Section 230 Preempts Two More Harassment Lawsuits
Recapping a couple of doomed-from-inception lawsuits.
Benedict v. Google LLC, 2024 WL 3427161 (D. Ariz. July 16, 2024)
Lance Benedict is a musician. Someone attacked him on the heavy metal website “All That Shreds” (apparently gone now), posting allegedly doctored images and defamatory statements. Those items got indexed in Google and appeared in Benedict’s vanity searches. Benedict complained to Google with predictable (non)results. He claims the false info ruined his career and marriage and led to other deleterious consequences.
Trademark. “A defendant does not “use” a plaintiff’s mark to [infringe] when the defendant merely provides a search engine service that allows third parties to search using the plaintiff’s mark. A defendant also does not “use” the mark under the Lanham Act if it merely produces search results that contain the plaintiff’s mark.”
Defamation. The defamation claim fails due to the statute of limitations. Apparently the publication took place in 2019 and he filed suit in 2023.
Harassment. Section 230 applies. “Plaintiff failed to allege any facts that suggest Defendant did any more than passively display content created by third parties. Defendant thus is an interactive computer service provider in this context and has immunity from suit arising out from content created by third parties.” As you know, Section 230 applies even if defendants do more than passively display content.
Todino v. Twitter Inc., 2024 WL 3421685 (Mass. App. Ct. July 16, 2024)
“According to Todino’s amended complaints, anonymous users posted content to the social media sites that included false statements about him, or offensive material (such as pornography) that falsely was presented as having been posted by him…He claims that the identified defendants are liable in their own right for refusing to take down the posts even after he demonstrated their defamatory nature.”

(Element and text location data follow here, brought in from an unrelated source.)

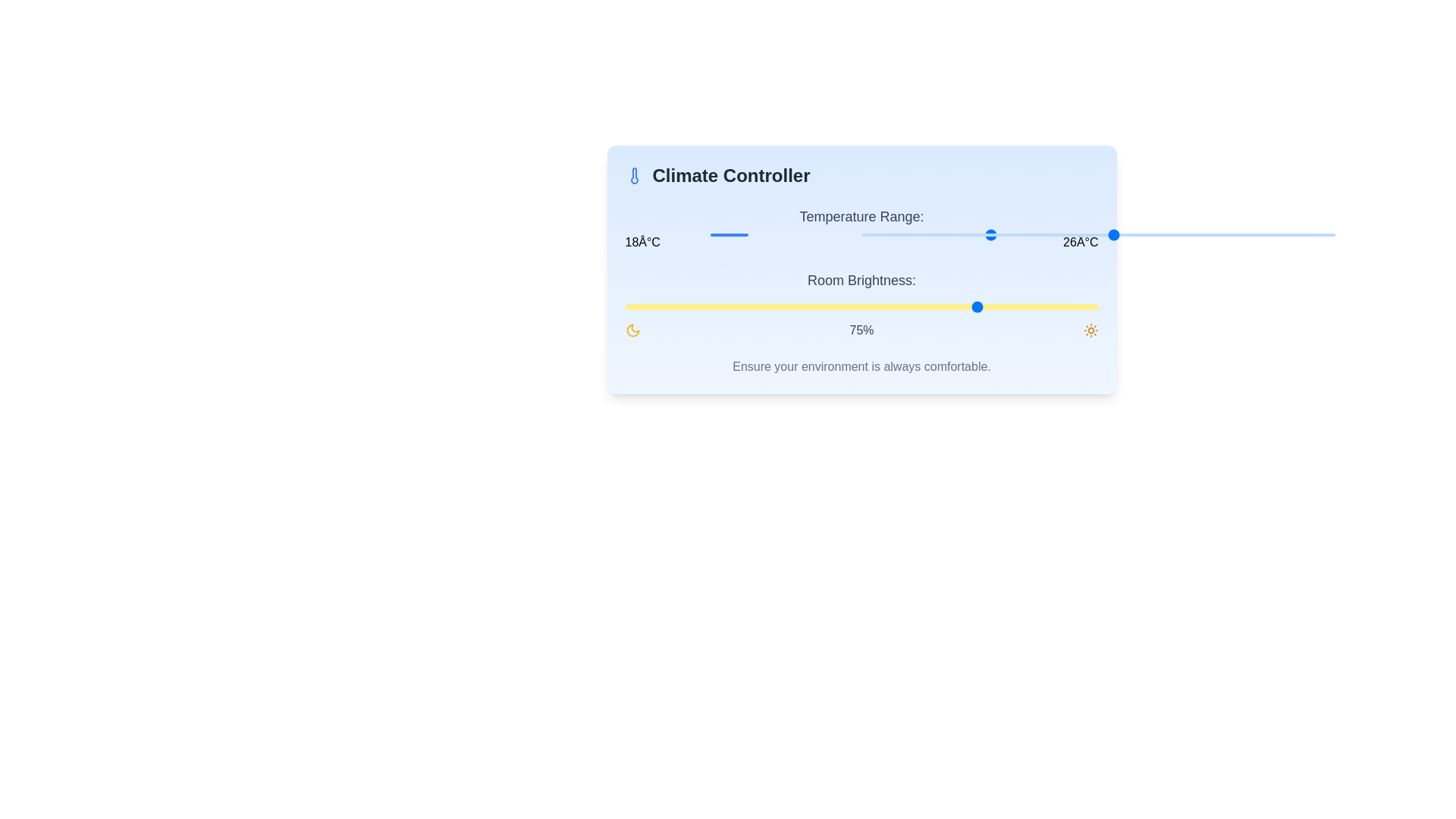 The width and height of the screenshot is (1456, 819). Describe the element at coordinates (789, 307) in the screenshot. I see `the room brightness` at that location.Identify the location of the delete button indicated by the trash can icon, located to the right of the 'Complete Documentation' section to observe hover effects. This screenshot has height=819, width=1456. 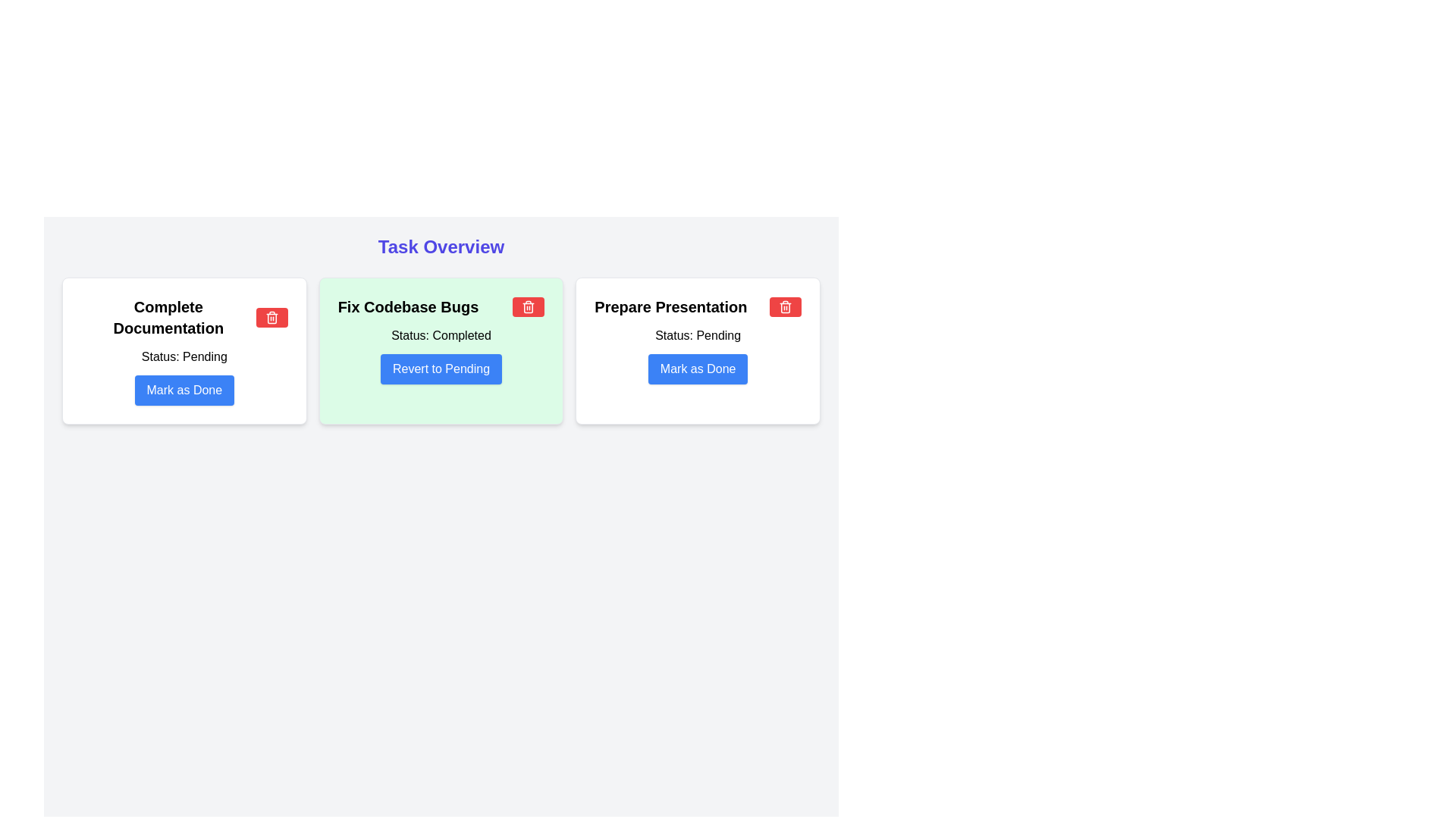
(271, 317). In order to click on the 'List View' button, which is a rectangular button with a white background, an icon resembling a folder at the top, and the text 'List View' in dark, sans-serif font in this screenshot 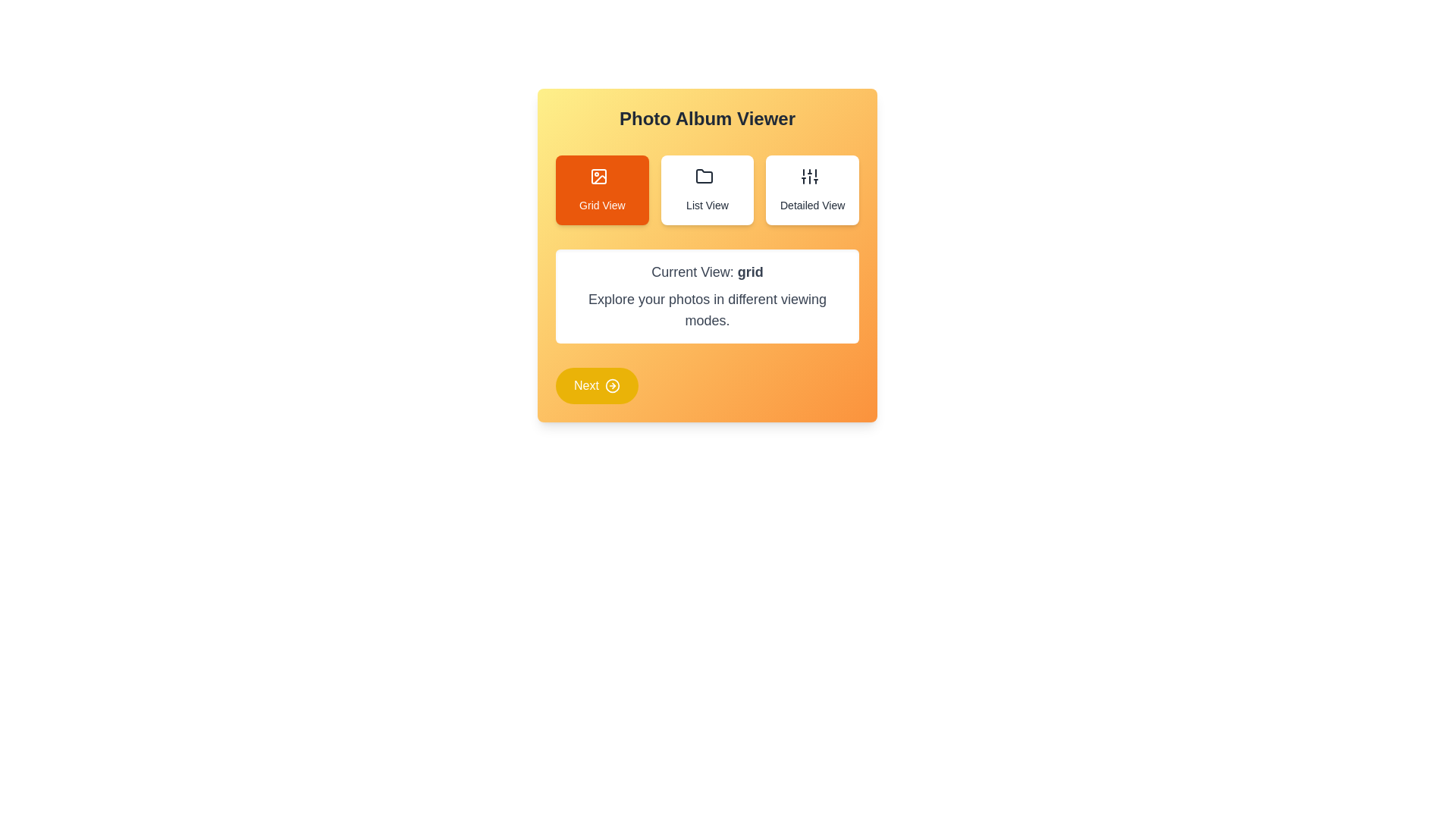, I will do `click(706, 189)`.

This is an obvious Section 230 case. To get around it, Todino argued that he was suing for failure to remove the postings. (I can’t confirm that Todino was pro se, but this argument is a good signal of pro se status). That tired argument fails again. The court cites the old Lycos case for the proposition that 230 applies to failure to remove, even after notice. The court adds “Recasting the defamation claim as one for negligence does nothing to save it from falling within § 230’s ambit.”
An easy dismissal, but with a weird final footnote:
Lest our ruling be misunderstood, one final clarification is warranted. If someone in Todino’s position had secured injunctive relief requiring third parties to remove defamatory content that they had posted to a social media site, but those parties refused to comply, the question would arise whether such a plaintiff could secure an order requiring the social media sites themselves to remove the material (on the theory that the plaintiff was not invoking their own liability but simply enforcing the judgment against the third party)…We do not reach this issue because it is not presented in the current appeal.
Say what? The court cites to Hassell v. Bird, but this issue is older, such as the old Blockowicz case (which was a federal case, while this is a state court case). Those cases stand for the proposition that plaintiffs can’t work around Section 230’s immunity for the intermediary by getting an injunction binding only the poster. So what is the court suggesting, and why did the court use the subjunctive voice? Did Todino say he was going to get an injunction against the initial posters? Was the court offering him free legal advice? The mind reels.